TEXT
Rule of the Milesians

The last of the cycle. This is where I will end. If you would like to see my past go to tuathadedanann3.blogspot.com and then morrigana3.blogspot.com

Monday, April 24, 2006

Continued Poetry from Before

I can hear it again
that beating in my ears.

I'm not sure what it means, but I think I can hear you again.

I want to see you tomorrow

If you don't mind, I'd like to spend the night.

I want to show you what I did this week

Show my sister the person I see in you

Then there is pain pulsing thorugh my ear and into my neck
It comes from the air swirling around me

I think that's the real world

I was listening to it for a while, but who is really right?

When your hadn envelopes my neck, your plam pressed into the soft parts of my skull, the rest of the world disappears.

I need to find a balance between you and the everything else

between those green glass bottles and my ancient rays of Zeus

The pulsing is replaced by the steady tick of an industrial clock that even your palm can't defeat.

We have to choose.

and you know I already have.

Sunday, April 16, 2006

Today is Easter. Ostara was on thursday. The weather is being nice and staying warm. Aside from the school semester coming to a close, everyting is really good.

My sister flew in this morning and is currently in a van somewhere between the airport and my dorm. I'm glad she's coming. While the next week is going to be insanely hectic because of her, I don't have any hesitations.

I'm starting to slowly acquire the scent of sunscreen that summer inevitable bring.

The Sister just arrived.
so goodbye.

Friday, April 14, 2006

Forgotten

Who’s time did we borrow?
When I cut you out of my life, out of every hour and every second, every missed sunrise and waited for sunset, there wasn’t any time missing
How can my life still be complete?
I should be missing days at a time, entire memories and events should have been completely erased.
And while I don’t remember you, your lips on my skin, I’m missing nothing.
I have everything I started with and every thing I learned without you in between
I once thought I couldn’t live without you and now I can’t recall your name.

I wonder if someone else is missing time.
Did we steal it from them? Is it gone forever or just now been returned?
I hope they get it back and I hope it is filled with all the emotions I might have felt, but now can’t remember.
I hope they use it better then I did and if they ever lose it that they feel the loss.
Because its time I didn’t need, I just wasted it playing with you and now it doesn’t matter anyway.
The rest of this time is mine alone and I hope to full every un-definable piece of it so it bursts and overflows
And you, you have your own time.

Thursday, April 13, 2006

There is no beginning and no ending, but things keep changing and continuing. Life is not a circle, life is loops, that only slightly overlap when they double back, but they keep moving away and away and away and you have to run to keep up and just when you think you know where its going and you're almost on top of it, the direction changes and your behind again.

why do we keep playing this game? Not that I think there is a better way or an alternative, but still I will ask the unanswerable with the rest of the masses: why?

Will I ever find out?

TO-DO LIST
A. In the blog's April 16, 2006 entry, why does the writer expect the next week to be insanely hectic?
B. According to the blog, on what day of the week was Ostara?

RECORD LIST
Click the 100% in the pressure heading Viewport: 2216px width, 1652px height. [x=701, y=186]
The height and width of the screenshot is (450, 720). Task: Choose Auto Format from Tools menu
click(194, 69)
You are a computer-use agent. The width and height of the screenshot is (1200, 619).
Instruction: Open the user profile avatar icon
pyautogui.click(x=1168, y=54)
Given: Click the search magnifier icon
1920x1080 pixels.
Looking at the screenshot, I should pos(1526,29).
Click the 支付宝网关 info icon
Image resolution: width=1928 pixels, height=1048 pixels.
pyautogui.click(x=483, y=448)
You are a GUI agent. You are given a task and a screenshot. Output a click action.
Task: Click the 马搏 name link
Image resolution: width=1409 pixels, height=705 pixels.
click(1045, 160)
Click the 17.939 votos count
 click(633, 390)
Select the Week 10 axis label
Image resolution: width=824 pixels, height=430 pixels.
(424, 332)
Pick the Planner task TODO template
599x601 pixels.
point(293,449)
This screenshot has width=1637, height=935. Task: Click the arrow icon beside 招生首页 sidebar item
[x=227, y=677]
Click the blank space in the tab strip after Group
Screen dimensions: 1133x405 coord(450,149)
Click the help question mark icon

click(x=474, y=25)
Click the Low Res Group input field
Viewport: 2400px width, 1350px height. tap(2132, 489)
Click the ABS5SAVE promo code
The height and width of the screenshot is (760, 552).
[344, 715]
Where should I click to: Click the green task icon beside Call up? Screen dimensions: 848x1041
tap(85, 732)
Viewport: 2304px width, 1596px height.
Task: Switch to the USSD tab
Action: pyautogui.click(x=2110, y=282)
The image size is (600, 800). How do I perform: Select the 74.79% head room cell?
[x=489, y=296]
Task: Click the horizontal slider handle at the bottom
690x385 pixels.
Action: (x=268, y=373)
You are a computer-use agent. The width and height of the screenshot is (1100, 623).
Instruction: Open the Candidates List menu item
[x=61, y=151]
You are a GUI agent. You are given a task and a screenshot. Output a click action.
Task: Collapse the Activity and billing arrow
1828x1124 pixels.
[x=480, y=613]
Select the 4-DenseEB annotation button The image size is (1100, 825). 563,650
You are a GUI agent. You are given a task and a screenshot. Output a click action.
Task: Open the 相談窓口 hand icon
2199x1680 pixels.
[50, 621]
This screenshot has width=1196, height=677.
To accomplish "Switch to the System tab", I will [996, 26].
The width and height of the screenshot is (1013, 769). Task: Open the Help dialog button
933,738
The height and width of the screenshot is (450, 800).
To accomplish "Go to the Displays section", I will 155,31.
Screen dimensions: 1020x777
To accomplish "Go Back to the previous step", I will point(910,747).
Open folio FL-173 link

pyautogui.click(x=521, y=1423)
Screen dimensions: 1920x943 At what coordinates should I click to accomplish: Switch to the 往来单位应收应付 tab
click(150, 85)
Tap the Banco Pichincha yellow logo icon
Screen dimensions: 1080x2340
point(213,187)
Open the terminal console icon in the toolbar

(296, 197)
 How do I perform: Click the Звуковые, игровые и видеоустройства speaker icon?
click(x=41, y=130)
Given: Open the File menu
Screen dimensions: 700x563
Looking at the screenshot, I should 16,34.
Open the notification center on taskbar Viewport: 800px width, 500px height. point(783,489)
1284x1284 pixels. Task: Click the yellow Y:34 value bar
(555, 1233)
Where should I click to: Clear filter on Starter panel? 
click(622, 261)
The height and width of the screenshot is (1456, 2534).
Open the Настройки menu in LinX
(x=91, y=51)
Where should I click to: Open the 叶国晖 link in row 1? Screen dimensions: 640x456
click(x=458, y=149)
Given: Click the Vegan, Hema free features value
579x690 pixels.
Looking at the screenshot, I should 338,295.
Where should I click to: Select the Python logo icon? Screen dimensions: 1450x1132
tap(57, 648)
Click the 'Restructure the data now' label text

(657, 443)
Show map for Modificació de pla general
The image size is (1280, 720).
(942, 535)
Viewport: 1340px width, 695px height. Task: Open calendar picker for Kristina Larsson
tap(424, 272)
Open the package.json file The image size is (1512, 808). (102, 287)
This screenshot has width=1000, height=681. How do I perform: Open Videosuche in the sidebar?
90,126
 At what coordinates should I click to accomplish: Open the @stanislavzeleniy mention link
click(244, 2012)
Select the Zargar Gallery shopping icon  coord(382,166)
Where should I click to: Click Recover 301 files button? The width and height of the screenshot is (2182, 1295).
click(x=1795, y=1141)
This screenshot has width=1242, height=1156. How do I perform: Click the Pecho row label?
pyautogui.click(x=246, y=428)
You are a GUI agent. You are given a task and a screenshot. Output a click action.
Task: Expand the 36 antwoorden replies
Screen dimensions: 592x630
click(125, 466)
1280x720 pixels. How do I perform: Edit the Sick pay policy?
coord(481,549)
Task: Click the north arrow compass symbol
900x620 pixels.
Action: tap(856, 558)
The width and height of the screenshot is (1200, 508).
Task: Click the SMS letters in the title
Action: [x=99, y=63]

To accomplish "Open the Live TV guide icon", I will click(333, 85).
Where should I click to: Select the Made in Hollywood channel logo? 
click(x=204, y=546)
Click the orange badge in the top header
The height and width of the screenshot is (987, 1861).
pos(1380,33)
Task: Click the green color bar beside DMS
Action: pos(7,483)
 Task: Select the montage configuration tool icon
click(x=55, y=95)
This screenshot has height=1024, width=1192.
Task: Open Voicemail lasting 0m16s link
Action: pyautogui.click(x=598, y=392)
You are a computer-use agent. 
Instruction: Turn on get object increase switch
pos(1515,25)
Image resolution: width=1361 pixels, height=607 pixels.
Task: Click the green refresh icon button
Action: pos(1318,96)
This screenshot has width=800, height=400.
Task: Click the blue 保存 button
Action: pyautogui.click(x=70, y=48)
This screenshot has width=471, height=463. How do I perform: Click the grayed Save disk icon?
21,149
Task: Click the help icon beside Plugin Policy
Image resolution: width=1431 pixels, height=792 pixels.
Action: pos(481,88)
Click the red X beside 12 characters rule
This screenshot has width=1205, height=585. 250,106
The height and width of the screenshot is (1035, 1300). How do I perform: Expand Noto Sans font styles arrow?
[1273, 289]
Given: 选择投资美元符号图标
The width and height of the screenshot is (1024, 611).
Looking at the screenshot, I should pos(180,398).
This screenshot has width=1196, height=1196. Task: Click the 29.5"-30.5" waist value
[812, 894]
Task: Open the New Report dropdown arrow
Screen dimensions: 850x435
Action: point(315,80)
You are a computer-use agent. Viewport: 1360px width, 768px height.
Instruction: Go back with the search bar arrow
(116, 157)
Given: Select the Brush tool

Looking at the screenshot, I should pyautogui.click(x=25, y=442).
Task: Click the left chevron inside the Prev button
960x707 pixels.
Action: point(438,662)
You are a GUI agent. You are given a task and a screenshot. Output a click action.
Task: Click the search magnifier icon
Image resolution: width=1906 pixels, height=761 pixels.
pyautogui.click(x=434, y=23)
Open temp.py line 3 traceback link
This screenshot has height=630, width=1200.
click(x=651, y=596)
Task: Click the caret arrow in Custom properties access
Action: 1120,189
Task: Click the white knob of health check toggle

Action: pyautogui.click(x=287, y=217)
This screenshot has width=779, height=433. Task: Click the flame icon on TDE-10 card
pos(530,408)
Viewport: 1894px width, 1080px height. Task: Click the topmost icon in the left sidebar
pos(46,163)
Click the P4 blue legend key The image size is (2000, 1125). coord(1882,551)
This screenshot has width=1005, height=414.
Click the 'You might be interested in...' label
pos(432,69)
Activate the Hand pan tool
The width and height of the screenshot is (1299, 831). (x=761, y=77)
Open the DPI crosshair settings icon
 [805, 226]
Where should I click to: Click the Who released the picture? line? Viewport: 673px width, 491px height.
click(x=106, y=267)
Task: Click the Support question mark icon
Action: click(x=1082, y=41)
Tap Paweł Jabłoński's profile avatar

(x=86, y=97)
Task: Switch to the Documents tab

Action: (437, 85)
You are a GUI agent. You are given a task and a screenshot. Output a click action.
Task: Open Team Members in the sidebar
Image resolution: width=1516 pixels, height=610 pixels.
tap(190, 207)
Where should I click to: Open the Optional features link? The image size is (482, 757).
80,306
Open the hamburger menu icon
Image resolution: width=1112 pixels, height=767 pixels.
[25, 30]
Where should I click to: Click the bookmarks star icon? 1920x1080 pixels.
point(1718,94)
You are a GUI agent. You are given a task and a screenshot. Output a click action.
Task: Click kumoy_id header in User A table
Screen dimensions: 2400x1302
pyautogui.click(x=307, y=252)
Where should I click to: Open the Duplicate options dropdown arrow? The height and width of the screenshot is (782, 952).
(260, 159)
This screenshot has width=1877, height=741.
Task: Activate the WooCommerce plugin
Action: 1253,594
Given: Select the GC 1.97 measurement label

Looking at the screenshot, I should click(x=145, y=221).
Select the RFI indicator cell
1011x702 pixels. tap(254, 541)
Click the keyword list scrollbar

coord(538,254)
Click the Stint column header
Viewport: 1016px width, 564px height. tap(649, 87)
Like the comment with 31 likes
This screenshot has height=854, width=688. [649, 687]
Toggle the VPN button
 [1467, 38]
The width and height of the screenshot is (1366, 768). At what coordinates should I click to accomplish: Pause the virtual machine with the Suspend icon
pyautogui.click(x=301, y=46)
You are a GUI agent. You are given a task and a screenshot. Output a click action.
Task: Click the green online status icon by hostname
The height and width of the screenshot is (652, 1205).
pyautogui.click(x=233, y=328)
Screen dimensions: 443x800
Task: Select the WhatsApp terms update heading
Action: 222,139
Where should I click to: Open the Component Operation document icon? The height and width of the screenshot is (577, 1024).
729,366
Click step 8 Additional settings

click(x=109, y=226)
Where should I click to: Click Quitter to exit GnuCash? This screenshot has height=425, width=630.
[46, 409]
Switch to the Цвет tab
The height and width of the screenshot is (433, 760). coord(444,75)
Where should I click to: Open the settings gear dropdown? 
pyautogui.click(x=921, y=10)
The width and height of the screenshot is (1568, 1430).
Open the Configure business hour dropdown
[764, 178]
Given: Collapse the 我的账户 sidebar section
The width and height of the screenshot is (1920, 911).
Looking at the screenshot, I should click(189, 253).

ANSWERS BELOW
A. The writer's sister has flown in and is on her way to the dorm, and the writer says the next week will be insanely hectic because of her.

B. Thursday.